Many of the companies, which have been selected as the sellers of REC for solar PV RPS, are hesitant to start the business with full-scale. To win the bidding, the price of REC went down to the average of KRW 220 per 1kW; thus, the profitability has gone down.

The structure is such that by applying REC weight of 0.7~1, the loss accumulates as the business increases. To receive the weight of 1.5, existing buildings must be used.  Unless a company already owns a large factory or warehouse, the reality is that finding land is very difficult.

By converting the entire 14,087kW power plant that entered bidding into REC based on categorical weights, it is getting lowered to 9,5808kW. Considering such point, those who have successfully won the bidding are actually receiving the weight that is less than 1 in average.

For small and medium size companies, the business itself is difficult to launch due to lack of support from financial institutions. Even with a warranty from a credit guarantee fund which was obtained using the REC sales contract with a power generating company, in many incidents, financial institutions are not aware of RPS business itself, or are asking significant down payment in equipment installation.  Thus, they are suffering from the shortage of funds.

◇Reintroducing FIT; “possible?” = The government has judged that there is a need to prevent the shortage of the REC; thus, announced a plan that it will circulated the REC for FIT equipment in the exchange market.

FIT equipment is managed by using some portion of government aid, and originally, it is not recognized as the REC. However, in a measure to stabilize the market, it will be set as the national REC by the ratio of the governmental support fund. The government is planning to assign it to the Ministry of Knowledge Economy and the local governments, so that it can be traded.

In a specified situation like there is not enough REC volume in the market or the price fluctuates suddenly, the REC will be sold by the government. The entire profit will be redeemed into the national treasury, and any REC that is not sold in 3 years will be disposed.

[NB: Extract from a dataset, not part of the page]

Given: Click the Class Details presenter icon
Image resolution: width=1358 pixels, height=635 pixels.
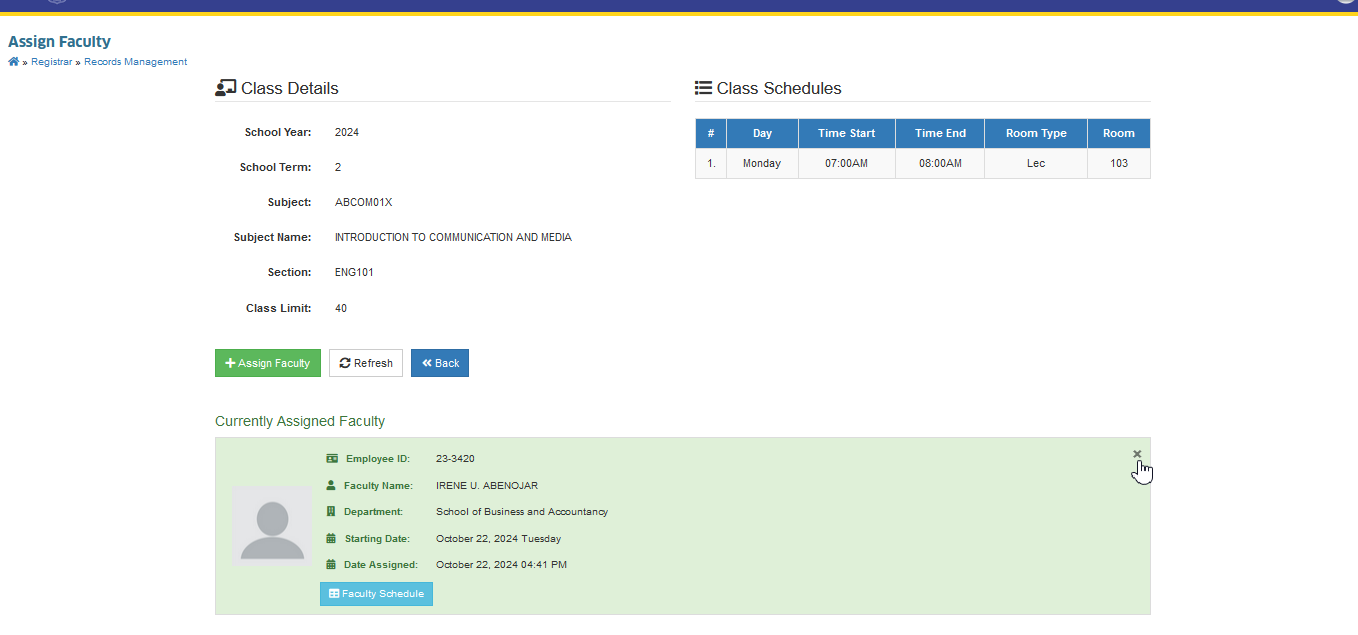Looking at the screenshot, I should pyautogui.click(x=225, y=88).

The industry is doubtful of the effect. But foremost, the industry is arguing that this policy is “trying to deceive by a transparent guile” because this is far from the originally intent of RPS that is supposed to increase the distribution of new and renewable energy.

The most ideal alternative which many experts believe is the reintroduction of FIT. Especially, the argument to simultaneously execute RPS and FIT is being raised frequently. This is to reduce the burden following the full-scale implementation and to take advantages of each policy.

Lee Hee-Sun (Senior Researcher, Korea Environment Institute) analyzed that there is growing attention and the need about combining the policies in Europe and the United States. And, the argument that simultaneously executing RPS and FIT is more effective has been gaining the support in Korea.

Lee stated, “Unilateral abolishment of FIT and promoting the introduction RPS has difficulties in many ways. The reason is easily seen by how developed countries, which have been running different policies, are focused on combining the advantages of two policies instead of pushing the switch to a new policy in creating policy to deliver renewable energy.”